La serie ricostruisce la “narrazione” e la “contronarrazione” relative alla responsabilità di Bossetti, collocandosi chiaramente su posizioni scettiche. Il filmato nel quale compariva il furgone di Bossetti che ripeteva ossessivamente il giro della palestra era una simulazione realizzata dagli inquirenti e messa a disposizione degli organi di stampa; alcuni kit utilizzati per i prelievi erano scaduti; la stessa pubblico ministero Letizia Ruggeri archivia per suicidio il caso di una ragazza ritrovata morta qualche mese prima di Yara, in circostanze assai simili a quelle della tredicenne di Brembate; il custode e una delle insegnati di Yara, forse, non hanno detto tutto quello che sapevano. La soglia dell’oltre ogni ragionevole dubbio, imposta dal nostro ordinamento giuridico (art. 533 c.p.p.), può ritenersi davvero superata?
Il racconto non è affidato a voci fuori campo, ma ai protagonisti della vicenda, compreso Massimo Bossetti, che, dal carcere in cui sta scontando la condanna alla pena dell’ergastolo, continua a ribadire la sua innocenza.

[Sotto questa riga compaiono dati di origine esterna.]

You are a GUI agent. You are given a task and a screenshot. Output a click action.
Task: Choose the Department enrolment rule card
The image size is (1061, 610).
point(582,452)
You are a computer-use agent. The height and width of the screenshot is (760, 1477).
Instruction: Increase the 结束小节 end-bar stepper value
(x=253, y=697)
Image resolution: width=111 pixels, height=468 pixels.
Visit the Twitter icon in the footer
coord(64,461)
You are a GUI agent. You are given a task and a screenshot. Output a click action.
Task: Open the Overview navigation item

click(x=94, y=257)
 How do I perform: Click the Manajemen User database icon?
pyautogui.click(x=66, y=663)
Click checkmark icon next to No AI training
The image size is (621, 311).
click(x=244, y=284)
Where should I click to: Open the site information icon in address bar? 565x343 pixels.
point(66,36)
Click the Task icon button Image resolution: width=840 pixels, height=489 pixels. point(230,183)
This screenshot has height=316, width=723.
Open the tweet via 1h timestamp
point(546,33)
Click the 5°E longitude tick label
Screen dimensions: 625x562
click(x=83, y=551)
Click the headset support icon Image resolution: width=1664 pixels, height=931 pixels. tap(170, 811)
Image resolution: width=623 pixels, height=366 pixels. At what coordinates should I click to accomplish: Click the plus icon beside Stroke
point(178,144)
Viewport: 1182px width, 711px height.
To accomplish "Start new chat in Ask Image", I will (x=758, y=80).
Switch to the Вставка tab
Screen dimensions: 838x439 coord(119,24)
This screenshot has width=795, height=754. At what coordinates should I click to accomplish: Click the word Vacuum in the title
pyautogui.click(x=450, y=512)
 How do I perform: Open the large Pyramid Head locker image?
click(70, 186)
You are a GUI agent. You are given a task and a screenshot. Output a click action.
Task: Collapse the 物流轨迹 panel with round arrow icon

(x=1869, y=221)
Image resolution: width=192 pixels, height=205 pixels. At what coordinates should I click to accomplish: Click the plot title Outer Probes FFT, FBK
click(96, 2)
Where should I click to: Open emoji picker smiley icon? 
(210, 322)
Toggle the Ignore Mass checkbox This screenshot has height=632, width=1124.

Il caso di Yara Gambirasio condensa mirabilmente i tratti di quel “processo mediatico” che assume i contorni di un vero e proprio format televisivo: una vittima chiaramente “innocente”, un quadro investigativo incerto, gli organi di informazione che documentano minuziosamente ogni dettaglio dell’inchiesta, gli studi televisivi che si trasformano in un chiassoso e pretenzioso tribunale del popolo. Il pubblico è chiamato a giudicare, prendendo posizione nella distorta dialettica tra innocentisti e colpevolisti, perennemente in bilico tra il diritto-dovere di informare ed essere informati e la curiosità morbosa nei confronti di un crimine violento.
All’accezione negativa del processo mediatico, tuttavia, fa da pendant il ruolo della stampa nel mantenere vigile l’attenzione su possibili errori giudiziari, magari alimentati dalla necessità, sotto il peso della pressione del “pubblico”, di trovare un colpevole ad ogni costo.
Un “dilemma” che, a distanza di anni, la serie Netflix sembra aver riacceso con la stessa veemenza di un decennio fa.